BEGIN Excerpted records
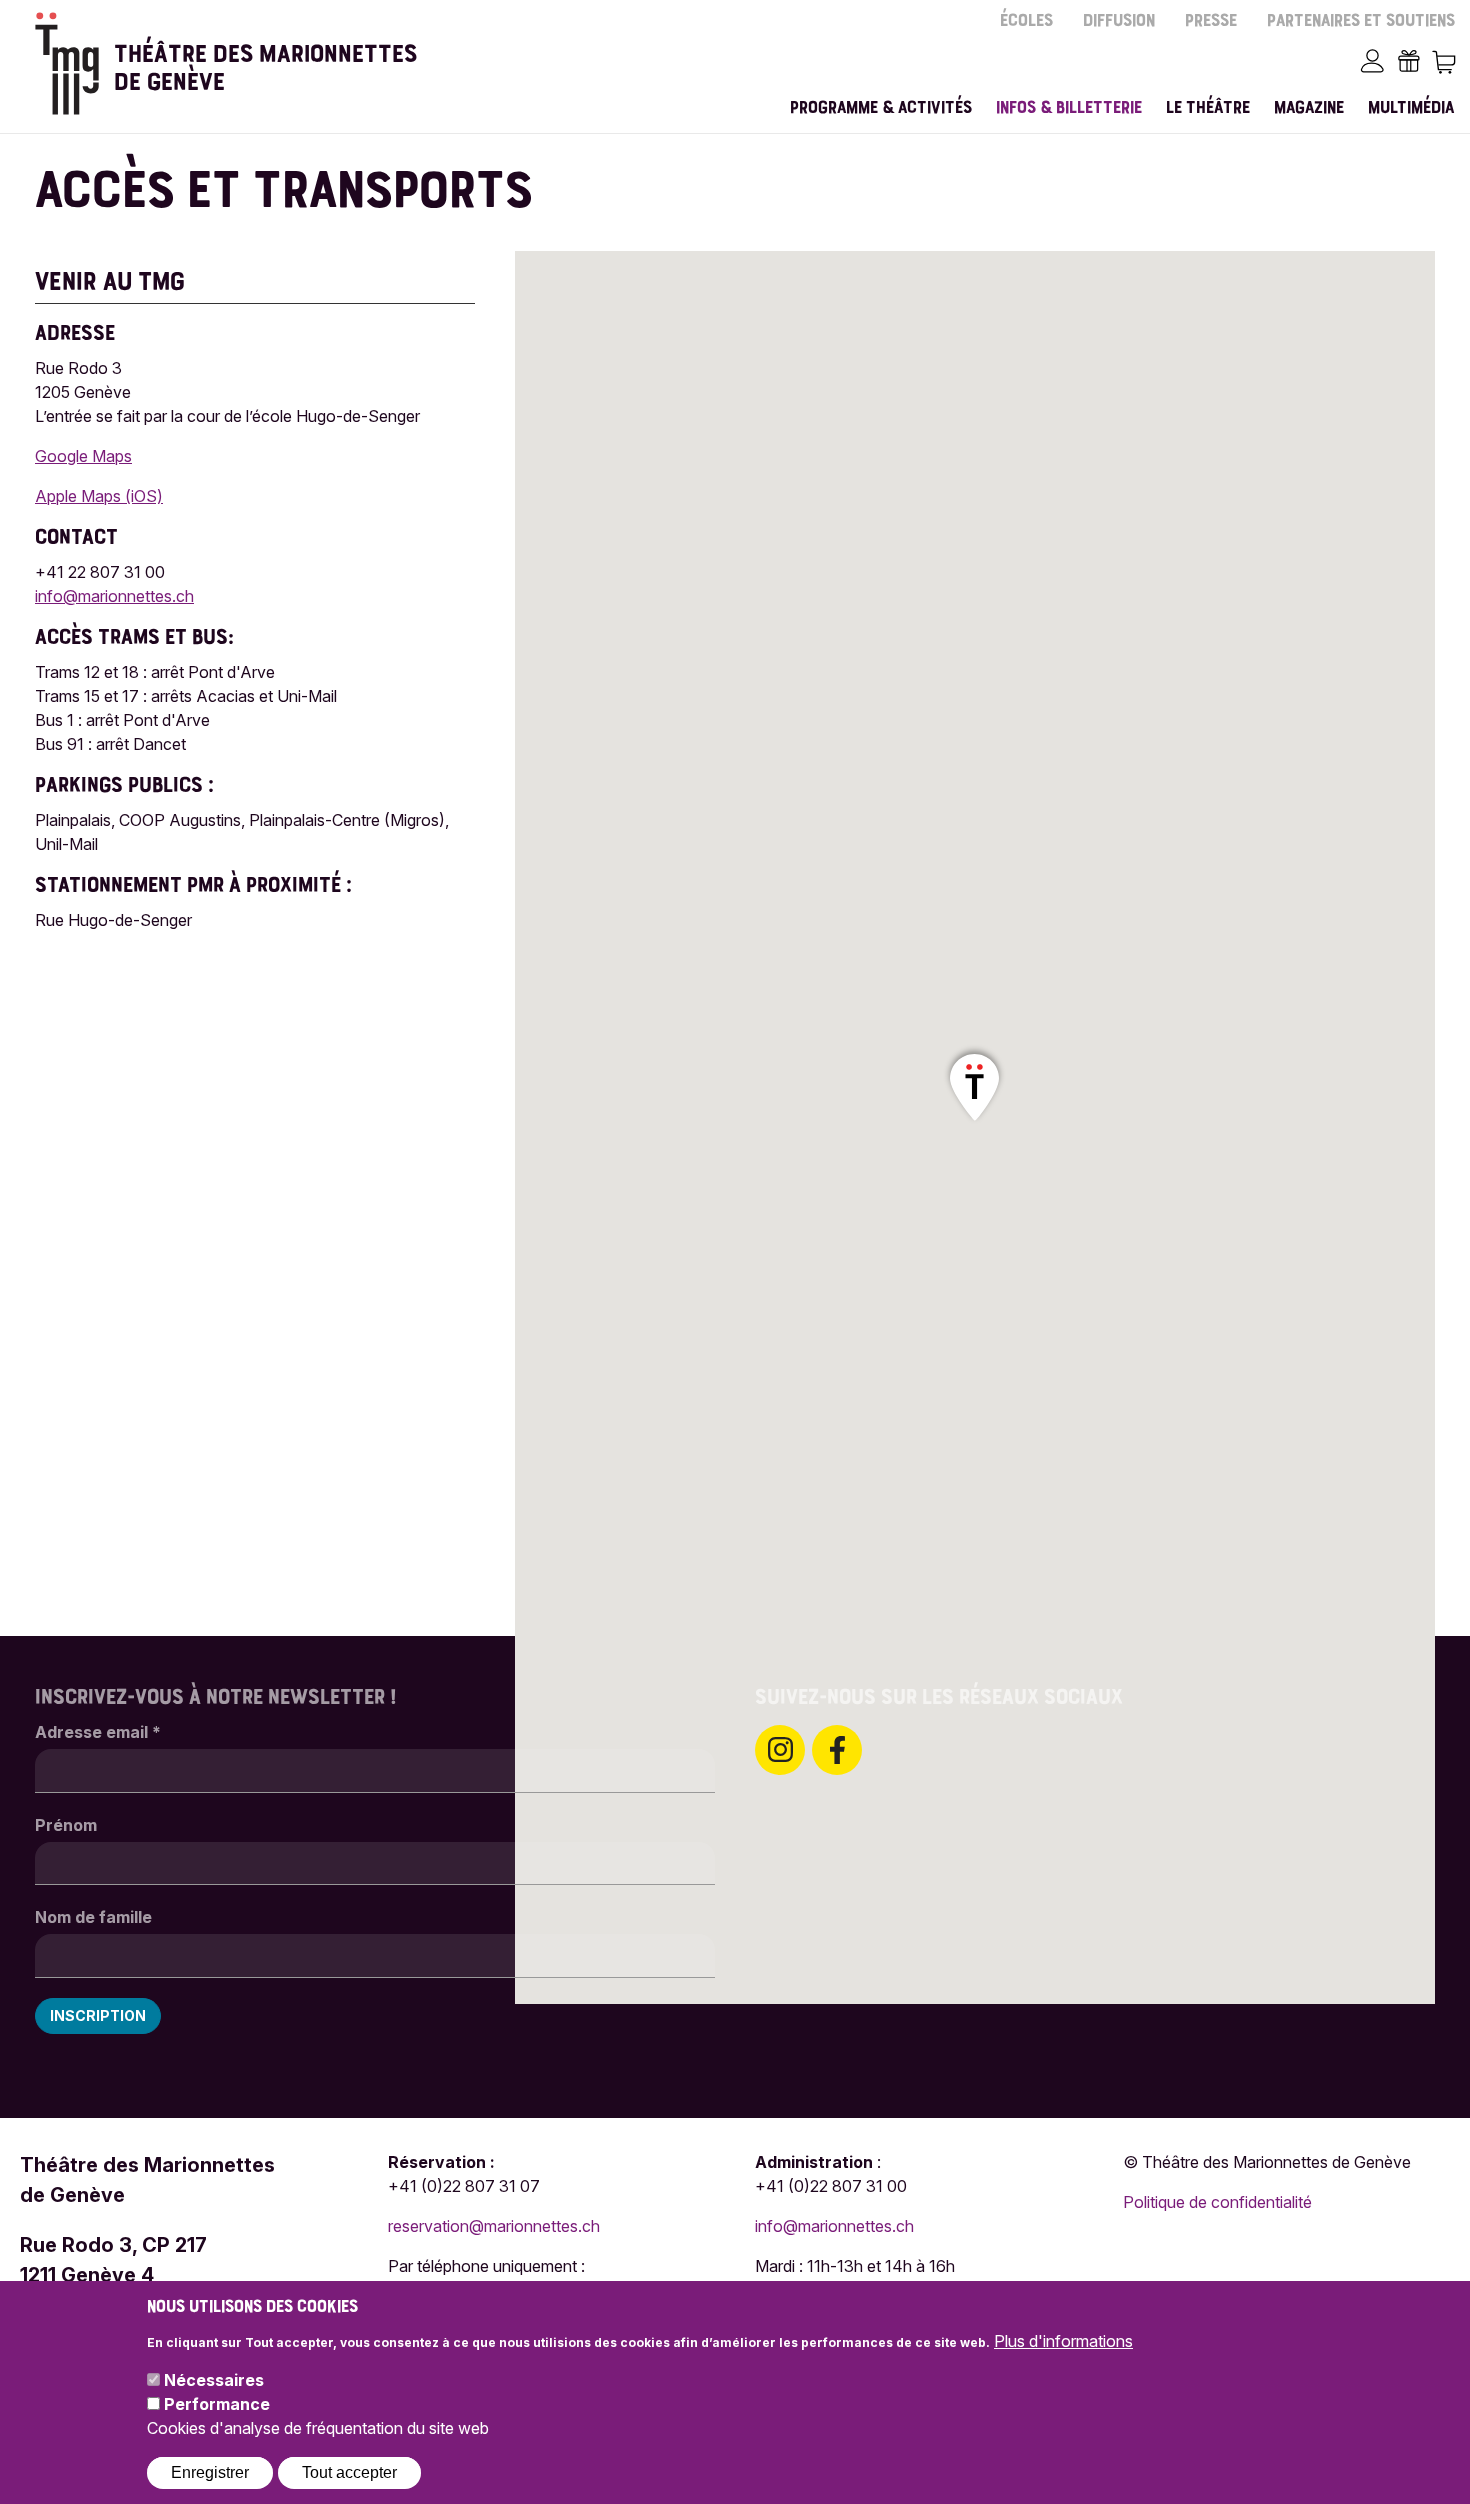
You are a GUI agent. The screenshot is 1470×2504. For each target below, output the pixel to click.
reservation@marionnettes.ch (494, 2226)
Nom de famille (93, 1917)
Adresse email (98, 1732)
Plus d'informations (1063, 2340)
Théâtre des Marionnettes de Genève (265, 60)
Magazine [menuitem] (1309, 108)
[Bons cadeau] (1408, 60)
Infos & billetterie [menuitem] (1069, 108)
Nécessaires (214, 2380)
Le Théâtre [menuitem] (1208, 108)
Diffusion (1119, 21)
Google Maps (83, 456)
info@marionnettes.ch (114, 596)
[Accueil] (67, 63)
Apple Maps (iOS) (99, 496)
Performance (217, 2404)
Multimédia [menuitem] (1411, 108)
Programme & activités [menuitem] (881, 108)
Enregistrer (210, 2471)
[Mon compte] (1372, 60)
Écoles (1026, 21)
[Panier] (1443, 60)
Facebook (837, 1750)
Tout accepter (349, 2471)
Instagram (780, 1750)
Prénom (66, 1825)
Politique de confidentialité (1217, 2202)
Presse (1211, 21)
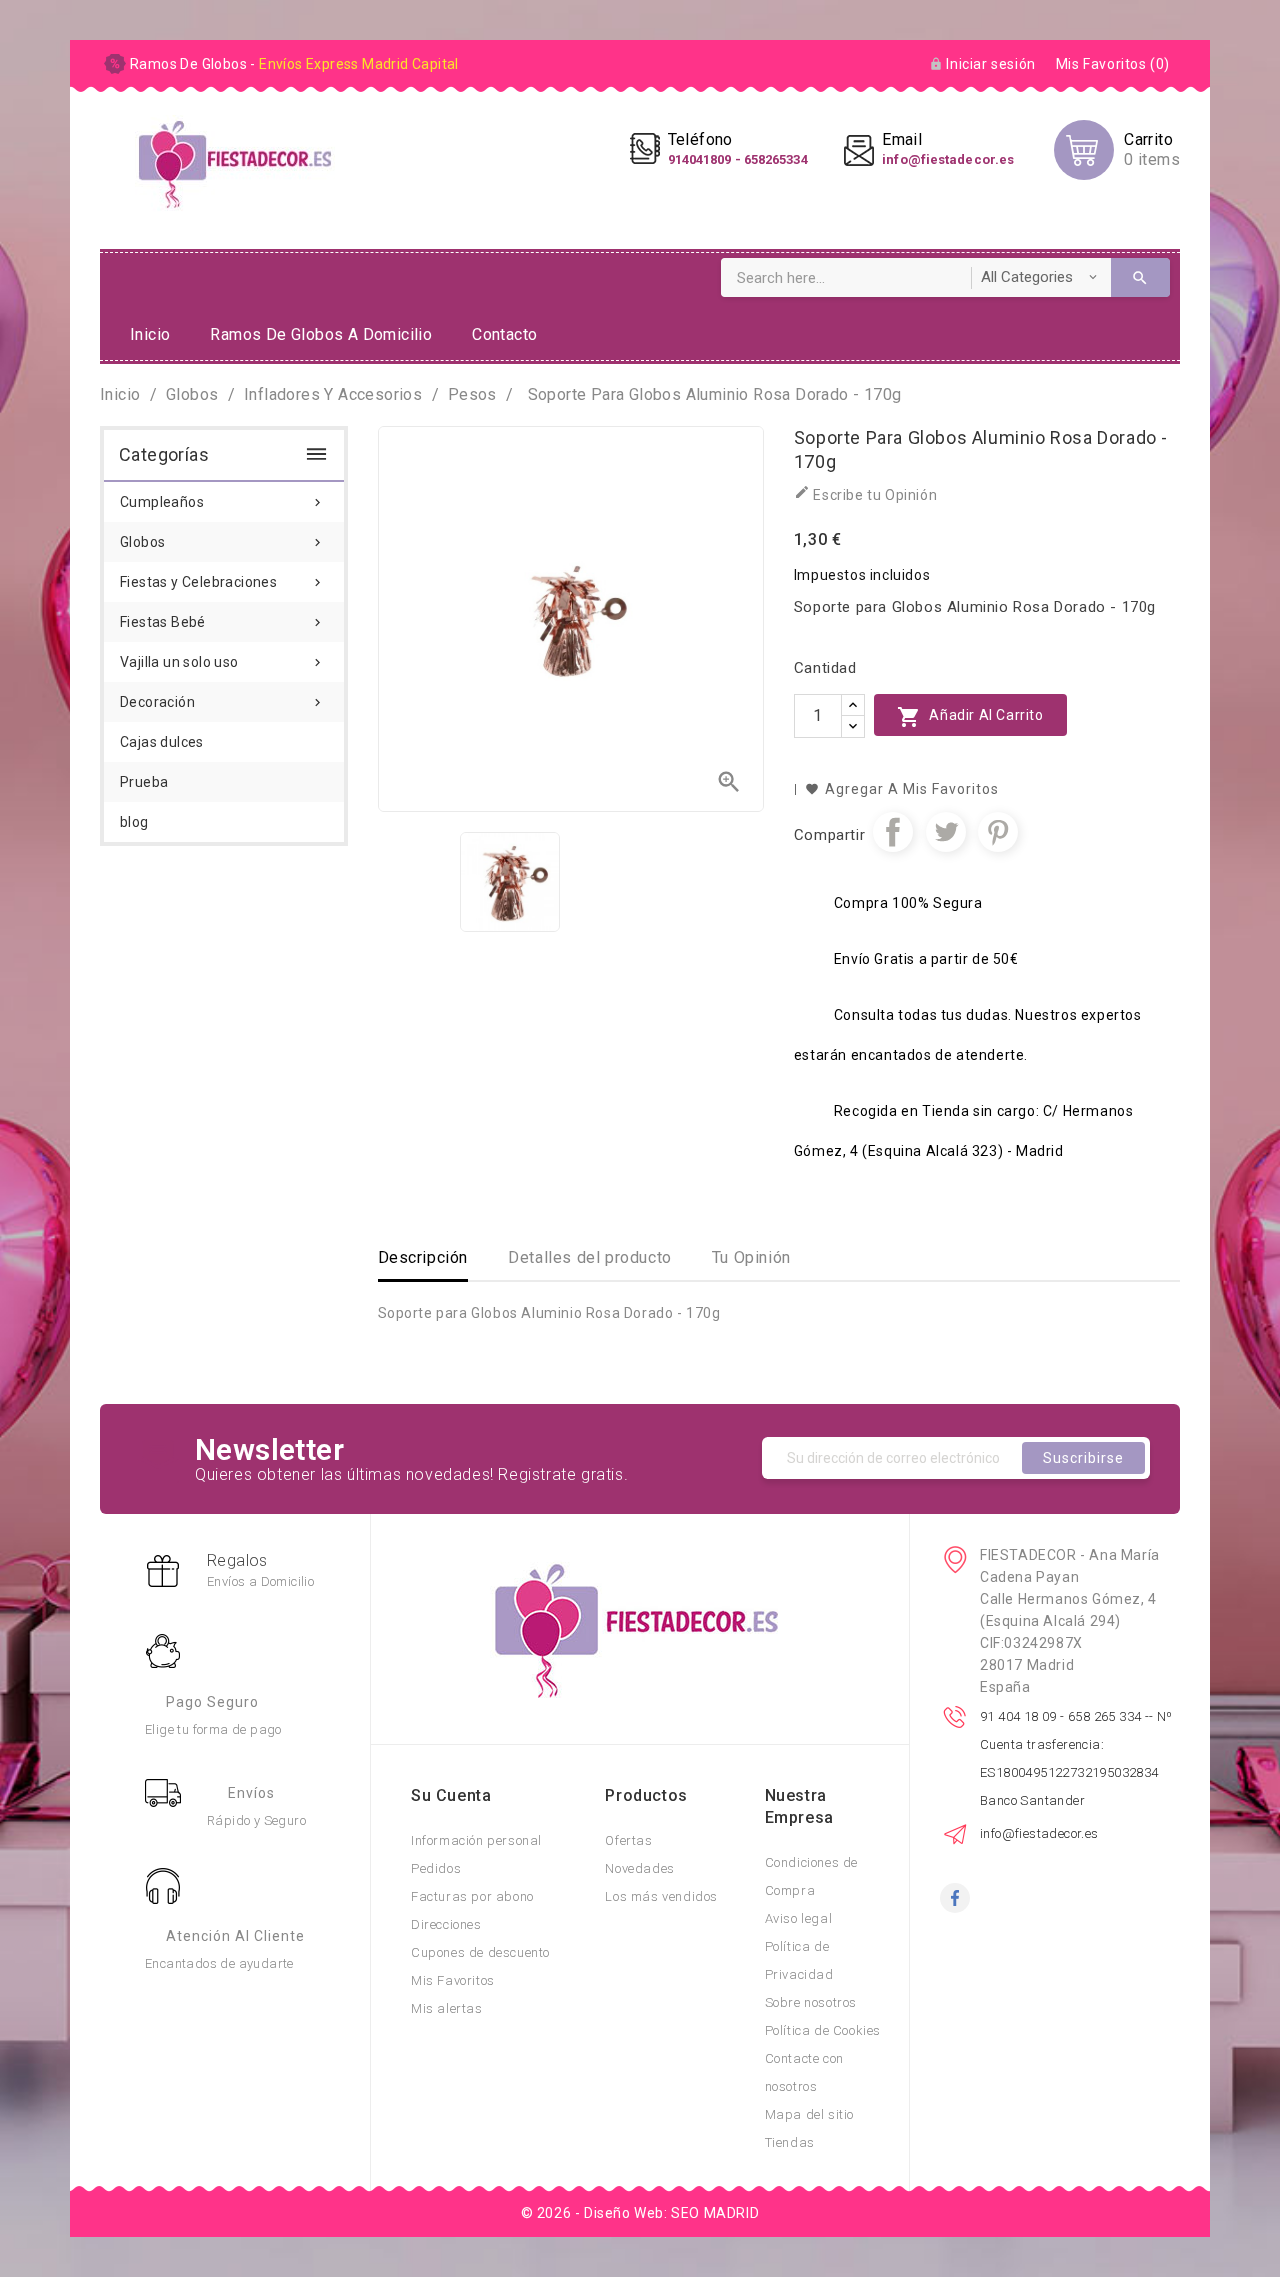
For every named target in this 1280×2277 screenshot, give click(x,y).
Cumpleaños (222, 502)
END Excerpted records
- _Exercise_:
The listing is to be reproduced in full and exactly, except that its pictures are to be dropped.

- _Solution for this problem_:
You are a GUI agent. The screenshot is 1470×2504. For each target below, output the pixel to click.
reservation@marionnettes.ch (494, 2226)
Nom de famille (93, 1917)
Adresse email (98, 1732)
Plus d'informations (1063, 2340)
Théâtre des Marionnettes de Genève (265, 60)
Magazine [menuitem] (1309, 108)
[Bons cadeau] (1408, 60)
Infos & billetterie [menuitem] (1069, 108)
Nécessaires (214, 2380)
Le Théâtre [menuitem] (1208, 108)
Diffusion (1119, 21)
Google Maps (83, 456)
info@marionnettes.ch (114, 596)
[Accueil] (67, 63)
Apple Maps (iOS) (99, 496)
Performance (217, 2404)
Multimédia [menuitem] (1411, 108)
Programme & activités [menuitem] (881, 108)
Enregistrer (210, 2471)
[Mon compte] (1372, 60)
Écoles (1026, 21)
[Panier] (1443, 60)
Facebook (837, 1750)
Tout accepter (349, 2471)
Instagram (780, 1750)
Prénom (66, 1825)
Politique de confidentialité (1217, 2202)
Presse (1211, 21)
For every named target in this 1280×2277 screenshot, give click(x,y).
Cumpleaños (222, 502)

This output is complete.